From Cape Cod to California, activists on both sides of the volatile issue are girding for battle. Supporters of the nation's 12 million illegal immigrants - most of whom are Latino - want Obama to press for a path to legal residency for them. Opponents say reform is impossible at a time when unemployment is soaring, and instead want tougher border security and less immigration to preserve Americans' jobs.
Many analysts are skeptical that Oba ma can navigate the political minefield of illegal immigration in his first year, while confronting the plunging economy and two wars. Still, groups on both sides are commissioning polls to gauge Americans' appetite for the immigration issue and assembling teams to file legislation for their cause next year.
"We're going to be fighting like crazy to keep it off the floor" in Congress, said Roy Beck, president of NumbersUSA, the nation's largest group favoring immigration controls. "Now is not the time to be talking about this."

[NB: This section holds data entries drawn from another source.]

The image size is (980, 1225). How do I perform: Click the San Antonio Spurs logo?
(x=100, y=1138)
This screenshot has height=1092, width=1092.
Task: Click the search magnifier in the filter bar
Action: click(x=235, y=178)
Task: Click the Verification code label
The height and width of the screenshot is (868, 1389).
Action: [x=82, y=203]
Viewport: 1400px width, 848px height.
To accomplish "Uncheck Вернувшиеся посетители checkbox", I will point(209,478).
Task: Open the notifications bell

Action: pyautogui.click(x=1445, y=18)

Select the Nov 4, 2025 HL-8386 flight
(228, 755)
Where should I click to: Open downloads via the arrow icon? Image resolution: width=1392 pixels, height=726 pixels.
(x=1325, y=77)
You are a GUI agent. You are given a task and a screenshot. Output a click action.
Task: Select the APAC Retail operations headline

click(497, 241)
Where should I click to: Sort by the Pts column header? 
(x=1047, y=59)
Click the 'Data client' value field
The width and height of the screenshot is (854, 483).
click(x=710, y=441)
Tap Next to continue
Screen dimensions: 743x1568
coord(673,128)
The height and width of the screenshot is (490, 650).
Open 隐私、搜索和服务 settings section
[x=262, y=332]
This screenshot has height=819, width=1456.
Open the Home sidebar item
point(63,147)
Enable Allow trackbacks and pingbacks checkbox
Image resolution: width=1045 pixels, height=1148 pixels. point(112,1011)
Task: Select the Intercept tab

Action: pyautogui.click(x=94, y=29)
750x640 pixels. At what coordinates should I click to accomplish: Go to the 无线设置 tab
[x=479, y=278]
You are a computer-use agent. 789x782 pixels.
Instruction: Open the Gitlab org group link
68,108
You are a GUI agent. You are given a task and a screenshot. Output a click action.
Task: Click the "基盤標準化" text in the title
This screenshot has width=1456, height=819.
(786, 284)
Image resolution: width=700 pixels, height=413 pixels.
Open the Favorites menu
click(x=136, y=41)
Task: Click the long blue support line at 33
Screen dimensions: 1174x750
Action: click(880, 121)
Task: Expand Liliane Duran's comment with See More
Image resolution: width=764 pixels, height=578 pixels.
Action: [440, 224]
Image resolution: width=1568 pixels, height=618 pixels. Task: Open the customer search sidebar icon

To start, many expect Obama to halt big immigration raids, such as last year's operation in New Bedford, and, perhaps later, push to allow illegal-immigrant students to pay resident tuition at colleges and universities.
Obama also must decide whether to ask Congress in March to reauthorize the e-verify program, a controversial worker database that is used to check employees' legal status. And he will possibly confront the deportation of his 56-year-old aunt, Zeituni Onyango, who is in the country illegally and who recently fled media attention in Boston for Cleveland.
Immigration advocates say Obama owes a debt to Latino voters, who voted 67 percent in his favor overall, according to a poll for America's Voice, a national communications campaign that favors legal residency for illegal immigrants. Latino support helped him capture such formerly Republican states as Florida, New Mexico, Colorado, and Nevada. Immigrant voters gave Obama the highest support - 78 percent of Latino immigrants voted for him, compared with 61 percent of US born-Latinos.